*** RECORDED DATA Section Begins ***

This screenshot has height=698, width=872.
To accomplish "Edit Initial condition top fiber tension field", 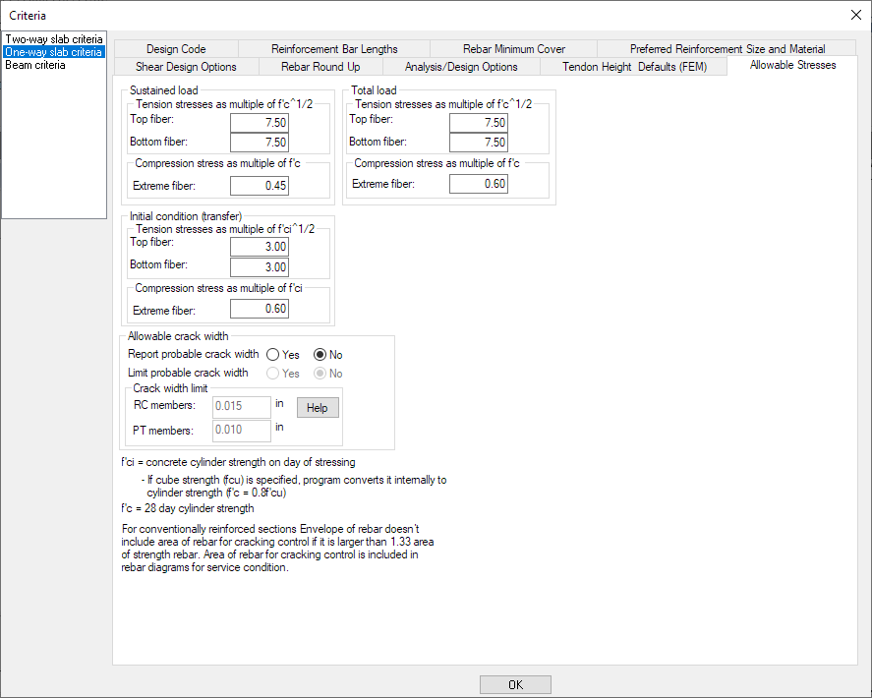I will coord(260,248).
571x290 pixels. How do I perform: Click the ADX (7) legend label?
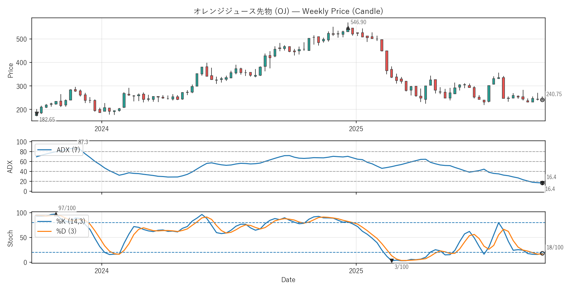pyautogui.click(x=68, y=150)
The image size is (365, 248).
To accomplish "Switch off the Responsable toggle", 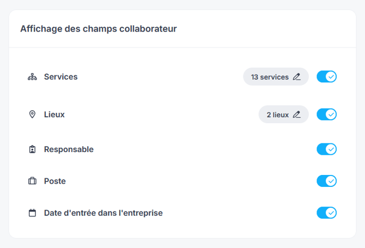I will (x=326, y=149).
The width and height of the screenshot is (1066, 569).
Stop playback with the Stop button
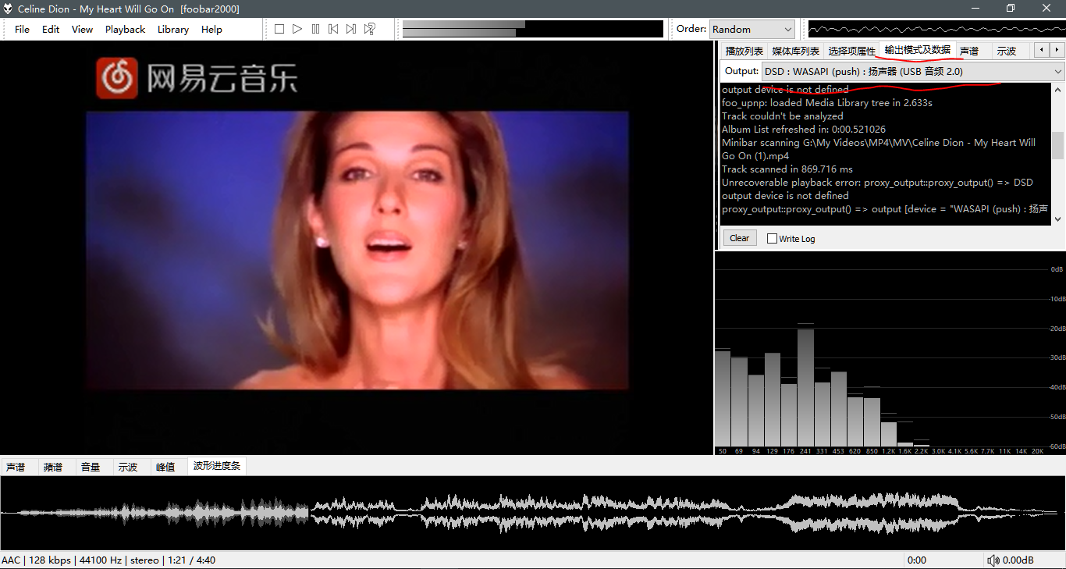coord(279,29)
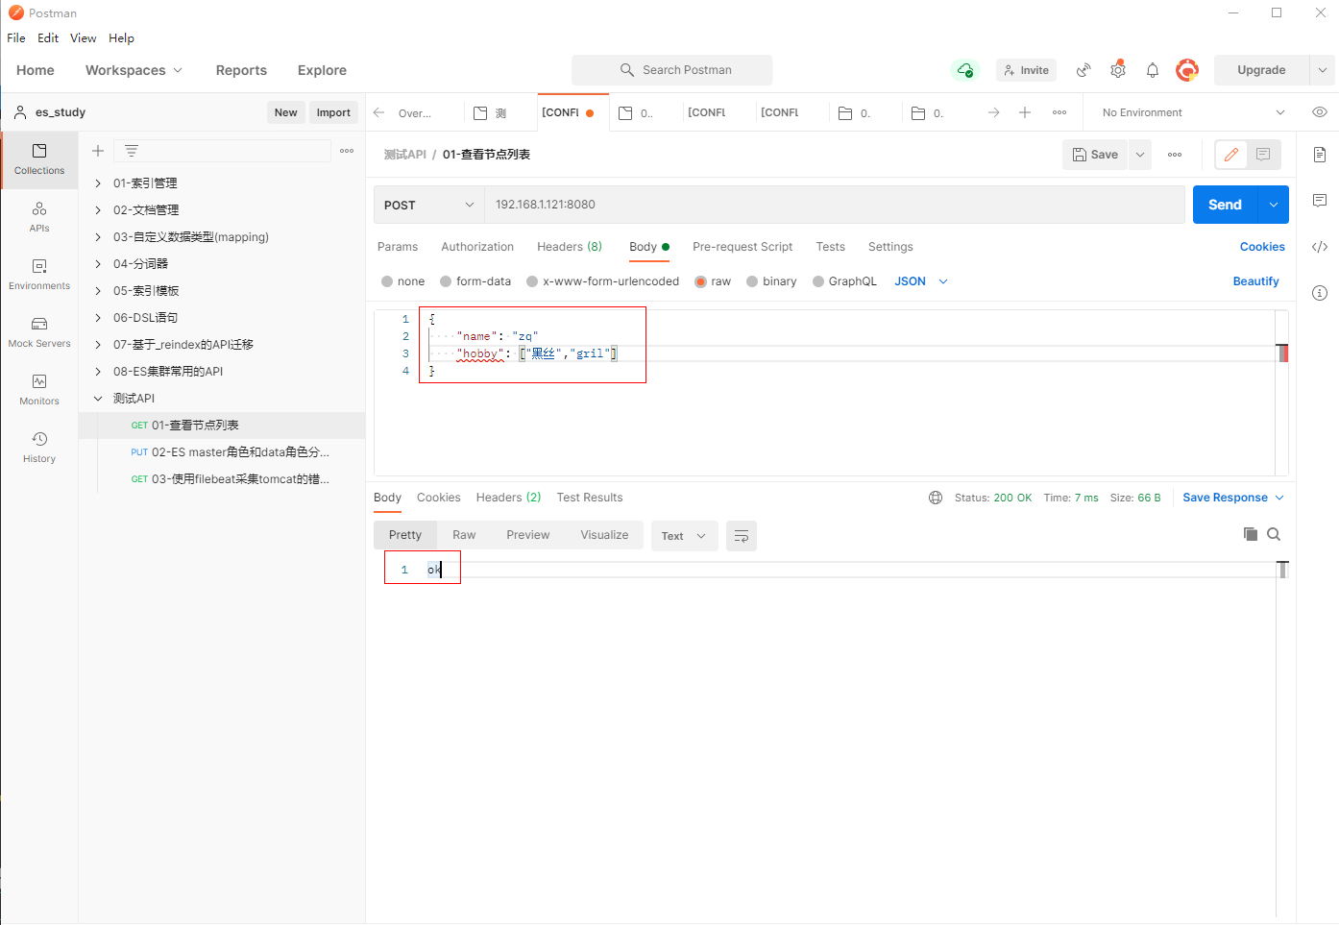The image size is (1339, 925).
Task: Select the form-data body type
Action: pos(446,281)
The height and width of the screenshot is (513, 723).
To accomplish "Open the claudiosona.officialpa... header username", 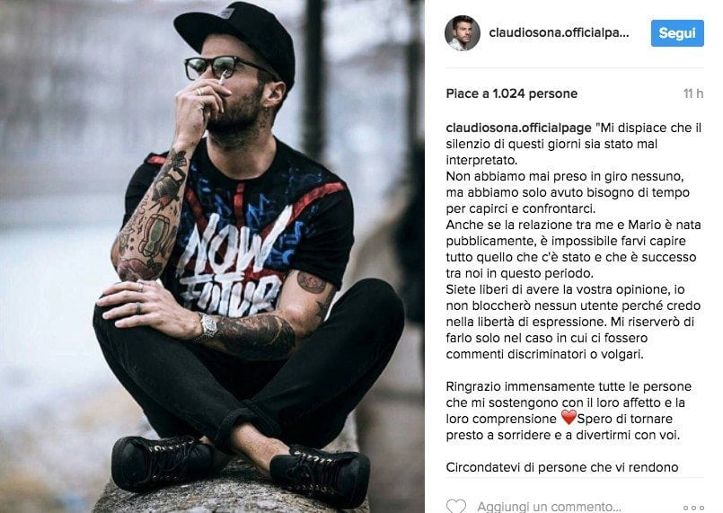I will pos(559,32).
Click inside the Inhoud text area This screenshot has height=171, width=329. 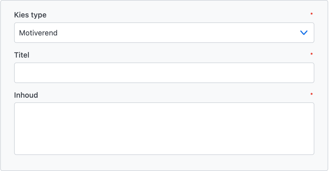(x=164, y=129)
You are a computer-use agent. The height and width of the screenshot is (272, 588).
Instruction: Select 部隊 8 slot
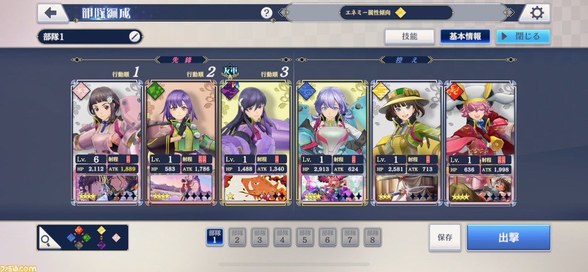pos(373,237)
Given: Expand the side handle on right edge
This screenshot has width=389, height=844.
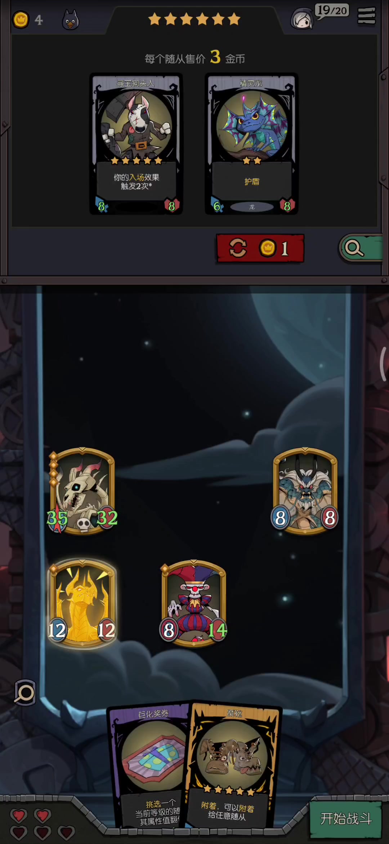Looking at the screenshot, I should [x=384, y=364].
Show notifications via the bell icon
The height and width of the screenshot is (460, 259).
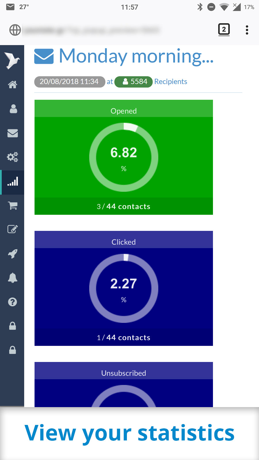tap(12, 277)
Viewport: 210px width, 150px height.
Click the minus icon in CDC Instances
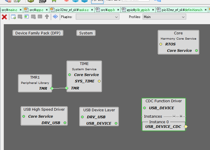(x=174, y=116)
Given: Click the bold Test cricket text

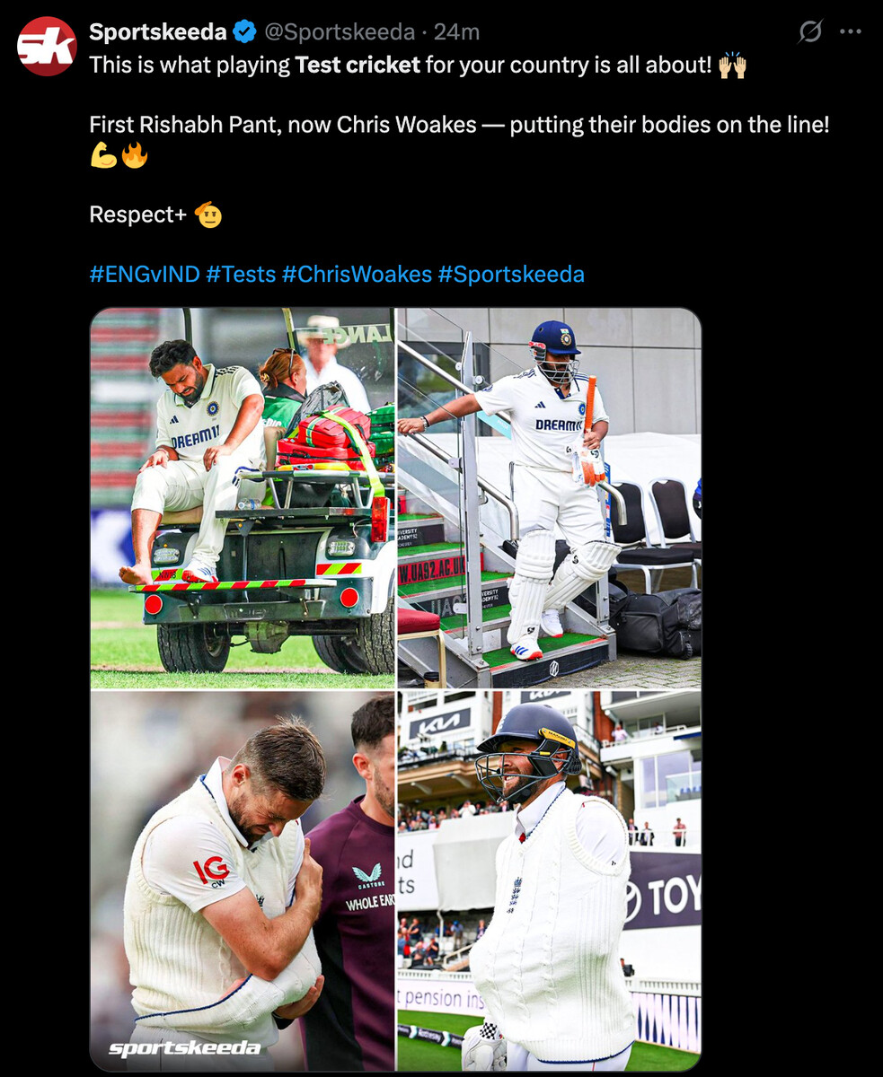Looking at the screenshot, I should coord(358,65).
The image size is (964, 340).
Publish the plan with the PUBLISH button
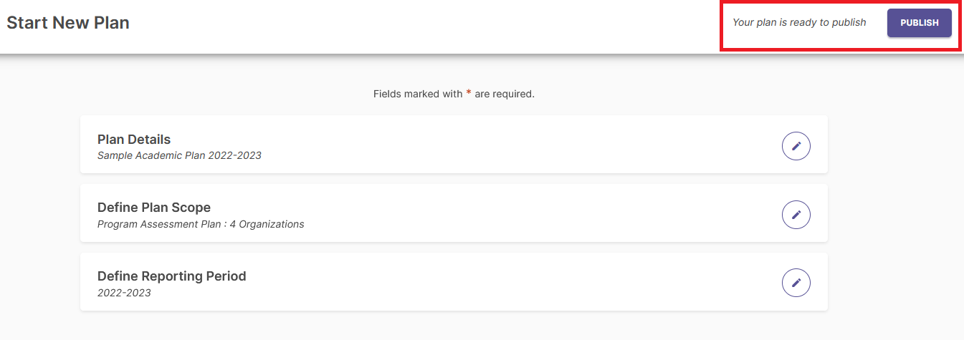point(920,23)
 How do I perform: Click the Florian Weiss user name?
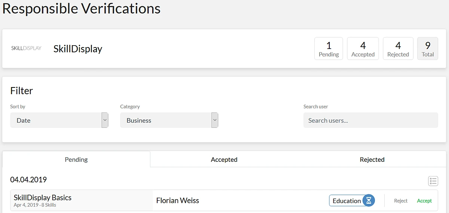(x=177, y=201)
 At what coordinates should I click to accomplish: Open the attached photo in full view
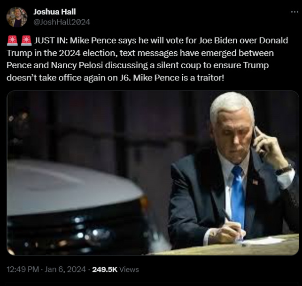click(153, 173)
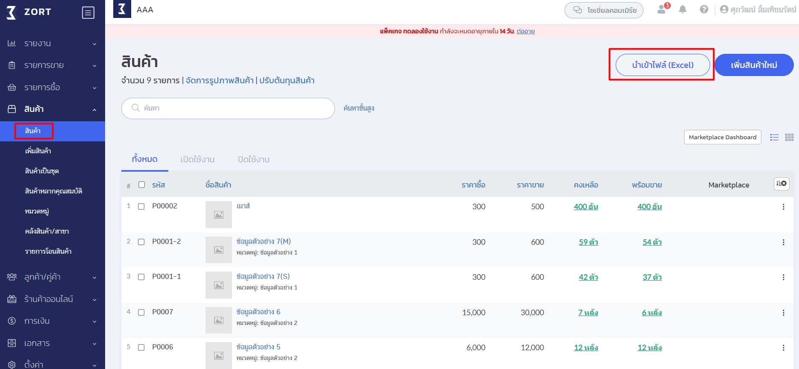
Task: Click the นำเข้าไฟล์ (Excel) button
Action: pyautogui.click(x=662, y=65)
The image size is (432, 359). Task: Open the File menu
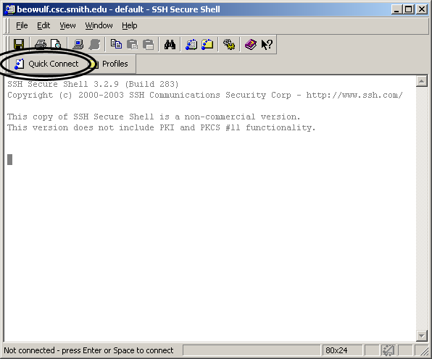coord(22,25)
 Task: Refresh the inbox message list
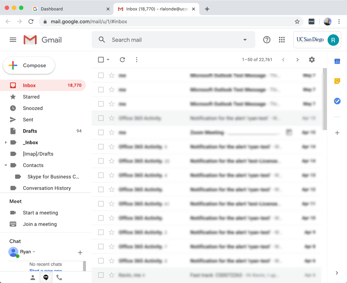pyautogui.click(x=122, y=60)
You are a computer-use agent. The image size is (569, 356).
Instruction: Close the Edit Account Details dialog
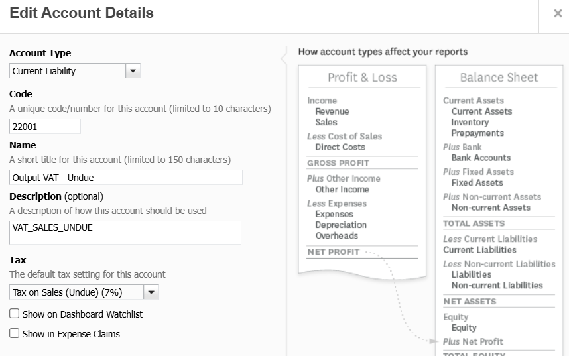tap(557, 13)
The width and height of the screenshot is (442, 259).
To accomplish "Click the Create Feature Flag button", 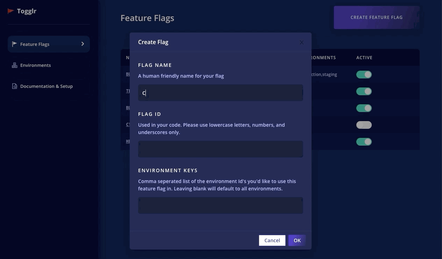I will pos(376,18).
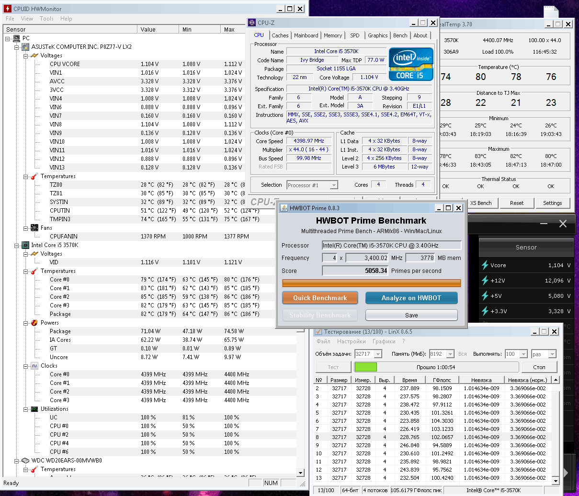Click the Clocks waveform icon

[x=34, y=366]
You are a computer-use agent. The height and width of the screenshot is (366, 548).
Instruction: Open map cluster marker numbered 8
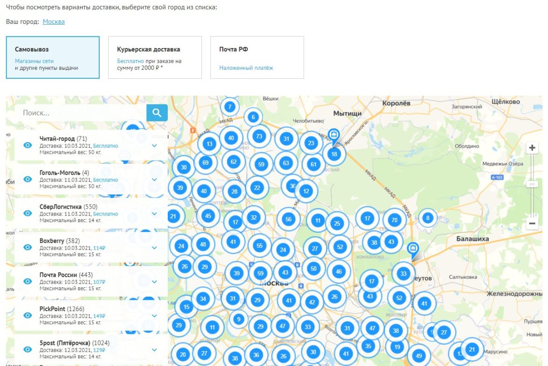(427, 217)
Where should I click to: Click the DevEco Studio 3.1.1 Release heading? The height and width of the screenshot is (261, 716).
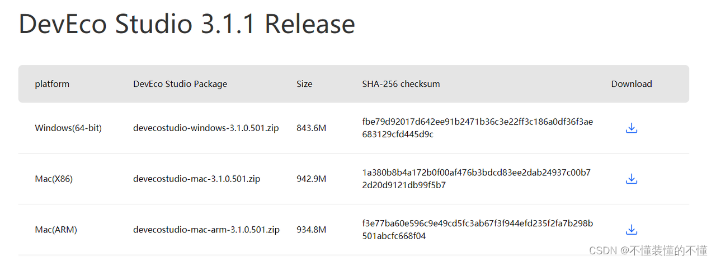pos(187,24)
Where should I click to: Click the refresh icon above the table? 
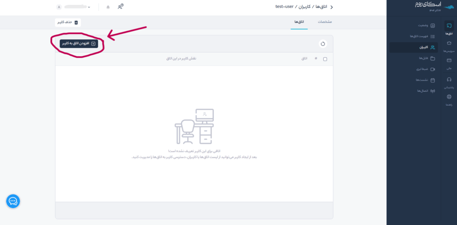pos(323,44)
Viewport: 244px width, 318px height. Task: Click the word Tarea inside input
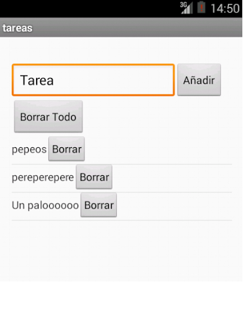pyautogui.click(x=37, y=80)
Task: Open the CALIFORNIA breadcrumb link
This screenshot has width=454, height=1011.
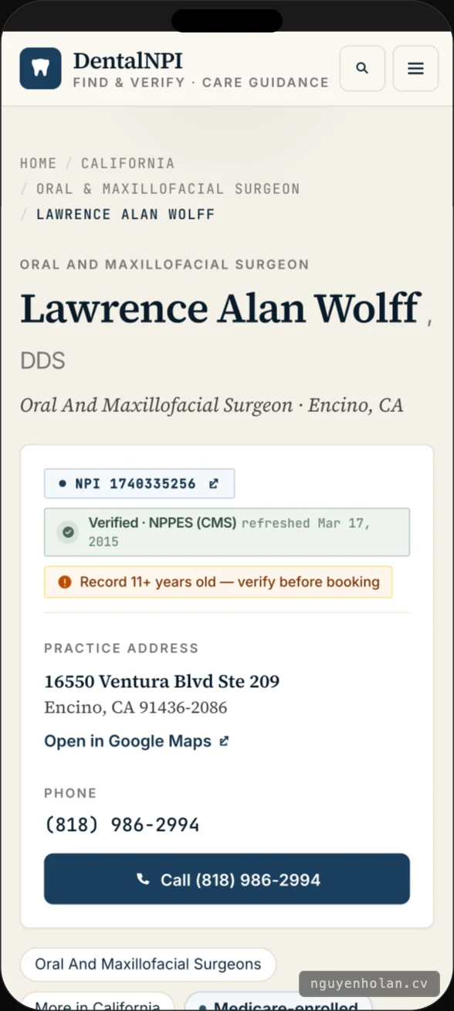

*** RECORDED DATA Section Ends ***

▶ [TASK DESCRIPTION]:
The answer must consist of the line containing "Instruction: Open map" and every line after it through the end of the records, retyped exactly, with all pictures left out.

▶ [SOLUTION TO THE PROBLEM]:
Instruction: Open map cluster marker numbered 8
(427, 217)
Where should I click to: Click the DevEco Studio 3.1.1 Release heading? The height and width of the screenshot is (261, 716).
pos(187,24)
Where should I click to: Click the refresh icon above the table? 
pos(323,44)
Viewport: 244px width, 318px height. Task: Click the word Tarea inside input
pyautogui.click(x=37, y=80)
Task: Open the CALIFORNIA breadcrumb link
This screenshot has width=454, height=1011.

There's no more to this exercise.